# EXERCISE GOAL
The answer should consist of all the entries, repeated word for word.

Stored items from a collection
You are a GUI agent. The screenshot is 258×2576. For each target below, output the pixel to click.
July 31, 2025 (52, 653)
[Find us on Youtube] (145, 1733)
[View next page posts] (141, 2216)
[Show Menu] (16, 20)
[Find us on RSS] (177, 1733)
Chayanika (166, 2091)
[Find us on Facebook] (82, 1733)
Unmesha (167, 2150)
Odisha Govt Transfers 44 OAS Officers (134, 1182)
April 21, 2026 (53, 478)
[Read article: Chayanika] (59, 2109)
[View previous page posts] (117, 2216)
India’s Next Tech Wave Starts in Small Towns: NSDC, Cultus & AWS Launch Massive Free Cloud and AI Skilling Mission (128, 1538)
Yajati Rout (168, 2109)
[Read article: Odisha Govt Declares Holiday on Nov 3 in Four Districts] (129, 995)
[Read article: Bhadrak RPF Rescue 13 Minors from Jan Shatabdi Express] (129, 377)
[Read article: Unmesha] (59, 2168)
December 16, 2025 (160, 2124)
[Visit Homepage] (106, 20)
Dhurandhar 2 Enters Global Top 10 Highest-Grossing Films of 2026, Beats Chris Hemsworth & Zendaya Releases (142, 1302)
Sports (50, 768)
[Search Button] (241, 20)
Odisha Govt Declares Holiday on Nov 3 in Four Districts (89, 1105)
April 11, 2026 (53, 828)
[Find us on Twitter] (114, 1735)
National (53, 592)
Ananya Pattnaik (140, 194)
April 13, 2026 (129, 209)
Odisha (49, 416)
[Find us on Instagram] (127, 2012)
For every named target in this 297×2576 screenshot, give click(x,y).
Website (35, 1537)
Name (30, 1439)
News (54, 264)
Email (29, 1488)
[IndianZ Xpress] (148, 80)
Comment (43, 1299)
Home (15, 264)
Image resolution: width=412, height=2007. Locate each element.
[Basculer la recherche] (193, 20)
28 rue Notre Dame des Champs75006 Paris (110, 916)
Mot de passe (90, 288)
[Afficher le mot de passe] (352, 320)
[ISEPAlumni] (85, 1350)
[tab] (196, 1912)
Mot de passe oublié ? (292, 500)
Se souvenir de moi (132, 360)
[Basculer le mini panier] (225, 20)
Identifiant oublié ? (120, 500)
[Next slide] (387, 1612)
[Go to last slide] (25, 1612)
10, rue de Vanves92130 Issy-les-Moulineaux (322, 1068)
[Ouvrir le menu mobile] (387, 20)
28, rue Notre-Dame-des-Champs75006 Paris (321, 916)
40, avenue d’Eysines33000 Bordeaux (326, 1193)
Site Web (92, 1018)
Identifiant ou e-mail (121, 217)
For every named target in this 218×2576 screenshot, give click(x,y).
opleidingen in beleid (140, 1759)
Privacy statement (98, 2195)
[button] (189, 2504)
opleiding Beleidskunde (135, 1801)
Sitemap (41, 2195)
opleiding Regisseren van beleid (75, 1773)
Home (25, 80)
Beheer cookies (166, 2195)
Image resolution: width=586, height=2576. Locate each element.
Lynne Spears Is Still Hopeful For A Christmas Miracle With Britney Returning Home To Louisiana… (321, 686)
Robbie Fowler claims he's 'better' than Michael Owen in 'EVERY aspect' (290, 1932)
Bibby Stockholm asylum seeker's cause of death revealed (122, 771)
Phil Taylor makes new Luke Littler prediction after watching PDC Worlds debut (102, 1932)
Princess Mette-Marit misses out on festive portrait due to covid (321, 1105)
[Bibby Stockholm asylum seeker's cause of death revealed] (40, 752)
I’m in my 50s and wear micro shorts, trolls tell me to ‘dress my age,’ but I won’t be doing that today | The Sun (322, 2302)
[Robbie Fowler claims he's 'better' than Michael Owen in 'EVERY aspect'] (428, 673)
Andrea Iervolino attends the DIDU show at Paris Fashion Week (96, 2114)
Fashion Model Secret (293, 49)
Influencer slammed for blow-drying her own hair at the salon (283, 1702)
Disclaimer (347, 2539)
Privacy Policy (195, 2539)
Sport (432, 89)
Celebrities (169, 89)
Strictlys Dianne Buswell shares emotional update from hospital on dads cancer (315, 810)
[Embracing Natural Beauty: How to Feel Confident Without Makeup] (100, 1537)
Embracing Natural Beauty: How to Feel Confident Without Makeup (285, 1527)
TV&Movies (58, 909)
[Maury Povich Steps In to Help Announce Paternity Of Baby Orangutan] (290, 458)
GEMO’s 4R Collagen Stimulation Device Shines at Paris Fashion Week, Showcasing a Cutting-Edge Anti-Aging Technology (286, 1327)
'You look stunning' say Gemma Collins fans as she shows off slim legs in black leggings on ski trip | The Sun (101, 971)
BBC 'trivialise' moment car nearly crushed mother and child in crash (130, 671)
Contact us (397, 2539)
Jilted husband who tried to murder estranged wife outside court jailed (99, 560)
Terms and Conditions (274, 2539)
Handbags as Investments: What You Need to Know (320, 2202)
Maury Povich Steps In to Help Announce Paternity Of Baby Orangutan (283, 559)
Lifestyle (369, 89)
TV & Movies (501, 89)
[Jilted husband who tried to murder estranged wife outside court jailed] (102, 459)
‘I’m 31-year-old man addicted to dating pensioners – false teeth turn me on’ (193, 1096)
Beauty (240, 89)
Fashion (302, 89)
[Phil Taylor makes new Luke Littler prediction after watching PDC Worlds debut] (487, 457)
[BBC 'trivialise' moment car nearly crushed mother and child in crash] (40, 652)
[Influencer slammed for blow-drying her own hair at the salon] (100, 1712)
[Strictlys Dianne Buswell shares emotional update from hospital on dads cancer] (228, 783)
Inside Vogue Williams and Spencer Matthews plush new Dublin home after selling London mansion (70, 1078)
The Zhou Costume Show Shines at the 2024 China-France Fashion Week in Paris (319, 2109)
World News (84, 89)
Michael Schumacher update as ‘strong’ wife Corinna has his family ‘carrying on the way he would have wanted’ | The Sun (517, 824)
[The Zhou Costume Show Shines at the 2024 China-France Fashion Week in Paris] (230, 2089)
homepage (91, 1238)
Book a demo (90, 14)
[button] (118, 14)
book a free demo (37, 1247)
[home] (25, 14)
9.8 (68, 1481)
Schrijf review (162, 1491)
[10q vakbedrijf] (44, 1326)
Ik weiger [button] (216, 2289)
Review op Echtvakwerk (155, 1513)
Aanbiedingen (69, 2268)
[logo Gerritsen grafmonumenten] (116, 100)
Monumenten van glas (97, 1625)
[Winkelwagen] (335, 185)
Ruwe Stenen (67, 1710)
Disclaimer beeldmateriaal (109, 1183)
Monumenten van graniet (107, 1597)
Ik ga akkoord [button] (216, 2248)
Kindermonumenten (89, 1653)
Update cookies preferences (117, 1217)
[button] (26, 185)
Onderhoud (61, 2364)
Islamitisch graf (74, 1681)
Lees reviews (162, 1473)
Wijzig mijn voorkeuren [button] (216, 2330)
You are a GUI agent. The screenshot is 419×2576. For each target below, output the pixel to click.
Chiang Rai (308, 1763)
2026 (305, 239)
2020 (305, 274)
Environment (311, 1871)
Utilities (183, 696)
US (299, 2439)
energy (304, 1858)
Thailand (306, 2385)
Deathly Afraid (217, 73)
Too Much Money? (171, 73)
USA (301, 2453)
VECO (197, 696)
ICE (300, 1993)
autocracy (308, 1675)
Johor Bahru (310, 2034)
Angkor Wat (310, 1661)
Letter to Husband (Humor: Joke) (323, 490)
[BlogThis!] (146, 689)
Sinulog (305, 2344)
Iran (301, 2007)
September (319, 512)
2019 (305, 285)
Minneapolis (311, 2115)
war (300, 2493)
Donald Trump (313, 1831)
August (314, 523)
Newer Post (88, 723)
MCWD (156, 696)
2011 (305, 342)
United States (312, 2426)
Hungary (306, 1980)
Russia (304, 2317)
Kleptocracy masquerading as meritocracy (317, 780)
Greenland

# EXERCISE OUTPUT
You are a GUI agent. The screenshot is 258×2576. For each target below, output the pixel to click.
July 31, 2025 (52, 653)
[Find us on Youtube] (145, 1733)
[View next page posts] (141, 2216)
[Show Menu] (16, 20)
[Find us on RSS] (177, 1733)
Chayanika (166, 2091)
[Find us on Facebook] (82, 1733)
Unmesha (167, 2150)
Odisha Govt Transfers 44 OAS Officers (134, 1182)
April 21, 2026 (53, 478)
[Read article: Chayanika] (59, 2109)
[View previous page posts] (117, 2216)
India’s Next Tech Wave Starts in Small Towns: NSDC, Cultus & AWS Launch Massive Free Cloud and AI Skilling Mission (128, 1538)
Yajati Rout (168, 2109)
[Read article: Odisha Govt Declares Holiday on Nov 3 in Four Districts] (129, 995)
[Read article: Bhadrak RPF Rescue 13 Minors from Jan Shatabdi Express] (129, 377)
[Read article: Unmesha] (59, 2168)
December 16, 2025 (160, 2124)
[Visit Homepage] (106, 20)
Dhurandhar 2 Enters Global Top 10 Highest-Grossing Films of 2026, Beats Chris Hemsworth & Zendaya Releases (142, 1302)
Sports (50, 768)
[Search Button] (241, 20)
Odisha Govt Declares Holiday on Nov 3 in Four Districts (89, 1105)
April 11, 2026 (53, 828)
[Find us on Twitter] (114, 1735)
National (53, 592)
Ananya Pattnaik (140, 194)
April 13, 2026 (129, 209)
Odisha (49, 416)
[Find us on Instagram] (127, 2012)
For every named target in this 297×2576 screenshot, give click(x,y).
Website (35, 1537)
Name (30, 1439)
News (54, 264)
Email (29, 1488)
[IndianZ Xpress] (148, 80)
Comment (43, 1299)
Home (15, 264)
Image resolution: width=412, height=2007. Locate each element.
[Basculer la recherche] (193, 20)
28 rue Notre Dame des Champs75006 Paris (110, 916)
Mot de passe (90, 288)
[Afficher le mot de passe] (352, 320)
[ISEPAlumni] (85, 1350)
[tab] (196, 1912)
Mot de passe oublié ? (292, 500)
Se souvenir de moi (132, 360)
[Basculer le mini panier] (225, 20)
Identifiant oublié ? (120, 500)
[Next slide] (387, 1612)
[Go to last slide] (25, 1612)
10, rue de Vanves92130 Issy-les-Moulineaux (322, 1068)
[Ouvrir le menu mobile] (387, 20)
28, rue Notre-Dame-des-Champs75006 Paris (321, 916)
40, avenue d’Eysines33000 Bordeaux (326, 1193)
Site Web (92, 1018)
Identifiant ou e-mail (121, 217)
For every named target in this 218×2576 screenshot, give click(x,y).
opleidingen in beleid (140, 1759)
Privacy statement (98, 2195)
[button] (189, 2504)
opleiding Beleidskunde (135, 1801)
Sitemap (41, 2195)
opleiding Regisseren van beleid (75, 1773)
Home (25, 80)
Beheer cookies (166, 2195)
Image resolution: width=586, height=2576. Locate each element.
Lynne Spears Is Still Hopeful For A Christmas Miracle With Britney Returning Home To Louisiana… (321, 686)
Robbie Fowler claims he's 'better' than Michael Owen in 'EVERY aspect' (290, 1932)
Bibby Stockholm asylum seeker's cause of death revealed (122, 771)
Phil Taylor makes new Luke Littler prediction after watching PDC Worlds debut (102, 1932)
Princess Mette-Marit misses out on festive portrait due to covid (321, 1105)
[Bibby Stockholm asylum seeker's cause of death revealed] (40, 752)
I’m in my 50s and wear micro shorts, trolls tell me to ‘dress my age,’ but I won’t be doing that today | The Sun (322, 2302)
[Robbie Fowler claims he's 'better' than Michael Owen in 'EVERY aspect'] (428, 673)
Andrea Iervolino attends the DIDU show at Paris Fashion Week (96, 2114)
Fashion Model Secret (293, 49)
Influencer slammed for blow-drying her own hair at the salon (283, 1702)
Disclaimer (347, 2539)
Privacy Policy (195, 2539)
Sport (432, 89)
Celebrities (169, 89)
Strictlys Dianne Buswell shares emotional update from hospital on dads cancer (315, 810)
[Embracing Natural Beauty: How to Feel Confident Without Makeup] (100, 1537)
Embracing Natural Beauty: How to Feel Confident Without Makeup (285, 1527)
TV&Movies (58, 909)
[Maury Povich Steps In to Help Announce Paternity Of Baby Orangutan] (290, 458)
GEMO’s 4R Collagen Stimulation Device Shines at Paris Fashion Week, Showcasing a Cutting-Edge Anti-Aging Technology (286, 1327)
'You look stunning' say Gemma Collins fans as she shows off slim legs in black leggings on ski trip | The Sun (101, 971)
BBC 'trivialise' moment car nearly crushed mother and child in crash (130, 671)
Contact us (397, 2539)
Jilted husband who tried to murder estranged wife outside court jailed (99, 560)
Terms and Conditions (274, 2539)
Handbags as Investments: What You Need to Know (320, 2202)
Maury Povich Steps In to Help Announce Paternity Of Baby Orangutan (283, 559)
Lifestyle (369, 89)
TV & Movies (501, 89)
[Jilted husband who tried to murder estranged wife outside court jailed] (102, 459)
‘I’m 31-year-old man addicted to dating pensioners – false teeth turn me on’ (193, 1096)
Beauty (240, 89)
Fashion (302, 89)
[Phil Taylor makes new Luke Littler prediction after watching PDC Worlds debut] (487, 457)
[BBC 'trivialise' moment car nearly crushed mother and child in crash] (40, 652)
[Influencer slammed for blow-drying her own hair at the salon] (100, 1712)
[Strictlys Dianne Buswell shares emotional update from hospital on dads cancer] (228, 783)
Inside Vogue Williams and Spencer Matthews plush new Dublin home after selling London mansion (70, 1078)
The Zhou Costume Show Shines at the 2024 China-France Fashion Week in Paris (319, 2109)
World News (84, 89)
Michael Schumacher update as ‘strong’ wife Corinna has his family ‘carrying on the way he would have wanted’ | The Sun (517, 824)
[The Zhou Costume Show Shines at the 2024 China-France Fashion Week in Paris] (230, 2089)
homepage (91, 1238)
Book a demo (90, 14)
[button] (118, 14)
book a free demo (37, 1247)
[home] (25, 14)
9.8 (68, 1481)
Schrijf review (162, 1491)
[10q vakbedrijf] (44, 1326)
Ik weiger [button] (216, 2289)
Review op Echtvakwerk (155, 1513)
Aanbiedingen (69, 2268)
[logo Gerritsen grafmonumenten] (116, 100)
Monumenten van glas (97, 1625)
[Winkelwagen] (335, 185)
Ruwe Stenen (67, 1710)
Disclaimer beeldmateriaal (109, 1183)
Monumenten van graniet (107, 1597)
Ik ga akkoord [button] (216, 2248)
Kindermonumenten (89, 1653)
Update cookies preferences (117, 1217)
[button] (26, 185)
Onderhoud (61, 2364)
Islamitisch graf (74, 1681)
Lees reviews (162, 1473)
Wijzig mijn voorkeuren [button] (216, 2330)
You are a GUI agent. The screenshot is 419×2576. For each target below, output the pixel to click.
Chiang Rai (308, 1763)
2026 (305, 239)
2020 (305, 274)
Environment (311, 1871)
Utilities (183, 696)
US (299, 2439)
energy (304, 1858)
Thailand (306, 2385)
Deathly Afraid (217, 73)
Too Much Money? (171, 73)
USA (301, 2453)
VECO (197, 696)
ICE (300, 1993)
autocracy (308, 1675)
Johor Bahru (310, 2034)
Angkor Wat (310, 1661)
Letter to Husband (Humor: Joke) (323, 490)
[BlogThis!] (146, 689)
Sinulog (305, 2344)
Iran (301, 2007)
September (319, 512)
2019 (305, 285)
Minneapolis (311, 2115)
war (300, 2493)
Donald Trump (313, 1831)
August (314, 523)
Newer Post (88, 723)
MCWD (156, 696)
2011 (305, 342)
United States (312, 2426)
Hungary (306, 1980)
Russia (304, 2317)
Kleptocracy masquerading as meritocracy (317, 780)
Greenland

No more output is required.